Pancreatic adenocarcinoma single cell atlas. Decoding pancreatic cancer using single cell sequencing. (#30)

Fernando J. Rossello 1 , Luciano G. Martelotto 1 , Amber Johns 2 , Sean M. Grimmond 1
  1. University of Melbourne Centre for Cancer Research, Melbourne, Victoria, Australia
  2. Cancer Division, Garvan Institute of Medical Research, Sydney, New South Wales, Australia

Pancreatic adenocarcinoma is currently the 4th leading cause of cancer death in Western societies and is projected to become the 2nd leading cause within a decade. Five-year survival remains at <10%.

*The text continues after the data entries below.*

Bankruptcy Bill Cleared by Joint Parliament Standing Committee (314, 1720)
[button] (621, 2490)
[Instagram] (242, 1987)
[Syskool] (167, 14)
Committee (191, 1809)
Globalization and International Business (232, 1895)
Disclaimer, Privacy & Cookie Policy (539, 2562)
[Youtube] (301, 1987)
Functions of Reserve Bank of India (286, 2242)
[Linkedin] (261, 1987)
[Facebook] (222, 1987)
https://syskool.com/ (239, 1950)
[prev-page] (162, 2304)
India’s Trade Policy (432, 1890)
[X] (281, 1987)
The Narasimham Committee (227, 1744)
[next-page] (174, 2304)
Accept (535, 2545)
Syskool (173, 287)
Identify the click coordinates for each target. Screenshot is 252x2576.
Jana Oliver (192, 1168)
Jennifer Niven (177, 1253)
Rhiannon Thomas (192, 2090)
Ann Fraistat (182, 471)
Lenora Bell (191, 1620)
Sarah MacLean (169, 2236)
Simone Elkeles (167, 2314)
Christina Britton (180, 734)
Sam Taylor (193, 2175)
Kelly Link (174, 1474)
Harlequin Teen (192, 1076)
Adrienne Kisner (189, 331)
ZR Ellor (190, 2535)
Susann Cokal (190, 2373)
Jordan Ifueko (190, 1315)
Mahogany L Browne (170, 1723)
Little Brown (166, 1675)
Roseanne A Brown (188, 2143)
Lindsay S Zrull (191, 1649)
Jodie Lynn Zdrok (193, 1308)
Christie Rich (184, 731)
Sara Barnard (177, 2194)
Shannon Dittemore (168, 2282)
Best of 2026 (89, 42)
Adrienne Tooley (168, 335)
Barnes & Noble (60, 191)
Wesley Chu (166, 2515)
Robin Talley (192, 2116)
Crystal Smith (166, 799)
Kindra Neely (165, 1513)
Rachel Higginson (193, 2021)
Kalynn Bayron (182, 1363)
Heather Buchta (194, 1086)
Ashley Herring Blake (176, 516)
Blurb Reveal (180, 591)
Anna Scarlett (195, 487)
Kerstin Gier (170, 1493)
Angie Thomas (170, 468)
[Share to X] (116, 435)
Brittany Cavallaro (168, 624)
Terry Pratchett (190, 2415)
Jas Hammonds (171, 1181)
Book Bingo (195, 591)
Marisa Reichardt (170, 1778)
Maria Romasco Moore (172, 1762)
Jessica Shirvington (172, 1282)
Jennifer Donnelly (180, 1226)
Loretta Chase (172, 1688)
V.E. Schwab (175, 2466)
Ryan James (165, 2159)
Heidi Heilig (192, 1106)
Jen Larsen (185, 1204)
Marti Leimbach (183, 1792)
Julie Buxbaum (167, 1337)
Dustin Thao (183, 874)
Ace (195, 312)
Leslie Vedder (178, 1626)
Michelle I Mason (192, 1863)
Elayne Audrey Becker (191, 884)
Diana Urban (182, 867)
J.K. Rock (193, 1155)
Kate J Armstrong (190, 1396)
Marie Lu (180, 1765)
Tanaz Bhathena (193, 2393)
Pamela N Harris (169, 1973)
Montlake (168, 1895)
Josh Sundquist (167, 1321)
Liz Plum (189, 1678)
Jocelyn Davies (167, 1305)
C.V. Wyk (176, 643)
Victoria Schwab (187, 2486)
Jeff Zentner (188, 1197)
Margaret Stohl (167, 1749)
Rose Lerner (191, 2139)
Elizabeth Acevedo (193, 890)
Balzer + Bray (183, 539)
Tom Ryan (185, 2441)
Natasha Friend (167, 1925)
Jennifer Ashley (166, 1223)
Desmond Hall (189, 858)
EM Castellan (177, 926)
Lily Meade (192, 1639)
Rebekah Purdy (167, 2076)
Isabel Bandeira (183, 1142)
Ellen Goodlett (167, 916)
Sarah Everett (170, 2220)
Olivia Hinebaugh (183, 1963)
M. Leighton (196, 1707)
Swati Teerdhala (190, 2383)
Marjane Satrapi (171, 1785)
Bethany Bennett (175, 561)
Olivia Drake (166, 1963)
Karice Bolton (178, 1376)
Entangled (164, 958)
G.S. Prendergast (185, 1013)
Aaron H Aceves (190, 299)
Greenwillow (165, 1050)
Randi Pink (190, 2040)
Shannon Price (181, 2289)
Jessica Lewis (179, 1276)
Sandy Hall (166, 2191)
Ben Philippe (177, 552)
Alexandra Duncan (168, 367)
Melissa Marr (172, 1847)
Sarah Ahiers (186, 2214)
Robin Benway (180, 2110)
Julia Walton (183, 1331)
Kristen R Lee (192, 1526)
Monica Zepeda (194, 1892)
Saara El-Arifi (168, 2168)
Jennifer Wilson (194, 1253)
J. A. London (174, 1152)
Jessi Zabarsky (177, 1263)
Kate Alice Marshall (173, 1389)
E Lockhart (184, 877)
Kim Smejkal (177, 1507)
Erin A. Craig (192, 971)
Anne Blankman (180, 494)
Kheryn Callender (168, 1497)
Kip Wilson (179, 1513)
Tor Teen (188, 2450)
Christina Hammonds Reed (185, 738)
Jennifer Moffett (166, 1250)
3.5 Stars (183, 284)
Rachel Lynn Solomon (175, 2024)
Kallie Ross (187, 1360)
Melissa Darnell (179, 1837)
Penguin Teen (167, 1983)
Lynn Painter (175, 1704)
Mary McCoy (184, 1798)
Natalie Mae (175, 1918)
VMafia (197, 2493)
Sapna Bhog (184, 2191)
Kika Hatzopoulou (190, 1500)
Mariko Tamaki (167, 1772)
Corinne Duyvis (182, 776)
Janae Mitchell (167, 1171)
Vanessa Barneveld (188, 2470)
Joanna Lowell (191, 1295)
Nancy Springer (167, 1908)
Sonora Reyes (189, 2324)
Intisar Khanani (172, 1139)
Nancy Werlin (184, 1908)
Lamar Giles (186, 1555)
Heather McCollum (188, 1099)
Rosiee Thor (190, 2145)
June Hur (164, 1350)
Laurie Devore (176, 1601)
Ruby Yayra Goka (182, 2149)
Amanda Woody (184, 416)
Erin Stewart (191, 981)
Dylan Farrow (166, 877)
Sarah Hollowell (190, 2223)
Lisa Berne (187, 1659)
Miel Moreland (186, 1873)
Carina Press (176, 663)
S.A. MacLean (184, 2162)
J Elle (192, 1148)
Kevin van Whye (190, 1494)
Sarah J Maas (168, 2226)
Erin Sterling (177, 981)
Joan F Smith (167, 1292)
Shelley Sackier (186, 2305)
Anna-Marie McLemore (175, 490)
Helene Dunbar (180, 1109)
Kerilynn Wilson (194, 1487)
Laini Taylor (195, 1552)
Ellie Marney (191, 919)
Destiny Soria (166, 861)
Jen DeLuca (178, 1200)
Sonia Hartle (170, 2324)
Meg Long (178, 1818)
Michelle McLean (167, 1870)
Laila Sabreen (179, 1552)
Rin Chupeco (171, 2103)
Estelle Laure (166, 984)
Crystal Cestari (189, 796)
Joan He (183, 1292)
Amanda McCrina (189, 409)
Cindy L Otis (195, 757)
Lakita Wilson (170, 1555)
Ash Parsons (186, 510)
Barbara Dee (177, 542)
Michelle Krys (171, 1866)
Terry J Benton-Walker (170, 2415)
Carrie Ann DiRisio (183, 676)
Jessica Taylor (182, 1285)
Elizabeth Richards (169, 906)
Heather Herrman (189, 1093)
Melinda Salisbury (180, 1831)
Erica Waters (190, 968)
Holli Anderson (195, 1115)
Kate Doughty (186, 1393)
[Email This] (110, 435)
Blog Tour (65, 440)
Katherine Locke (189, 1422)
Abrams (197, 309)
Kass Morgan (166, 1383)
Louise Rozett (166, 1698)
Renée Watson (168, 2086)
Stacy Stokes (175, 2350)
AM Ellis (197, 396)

There is an urgent need to better understand the molecular pathology and oncogenesis of this disease to improve patient selection for current treatments and to develop novel therapeutic strategies. In recent years, genome-exploratory efforts by the International Cancer Genome Consortium (ICGC) and The Cancer Genome Atlas efforts have revolutionized our understanding of pancreatic cancer. However, these studies are far from complete due to small cohort sizes and a reliance on bulk tumour tissue analysis.

In a multi-national effort, we have performed a large scale genomic/transcriptomic/epigenomic analyses of >1000 pancreatic adenocarcinomas, expanding the expanded the repertoire of driver mutations involved in this disease to more than 60.

While standard bulk sequencing efforts have increased our understanding of pancreatic adenocarcinoma, resolving intra-tumour heterogeneity, cancer cell states, cellular composition and cell-specific activation states of different cell types remains limited.

In this work, we performed single nucleus RNA and ATAC high throughput sequencing, from the same sample preparation, of 30 extensively characterised pancreatic adenocarcinomas - part of Australia ICGC program - using the 10X Genomics platform.

Using a multimodal integrative approach, we characterised the transcriptome and epigenome of each tumour sample within the context of the entire cohort. Analyses included cell classification and cell type sample composition, characterization of the interaction of neoplastic and non-neoplastic cells, genotyping and copy number alterations analyses at single nucleus resolution.

To date, this work constitutes the most comprehensive pancreatic adenocarcinoma cell atlas.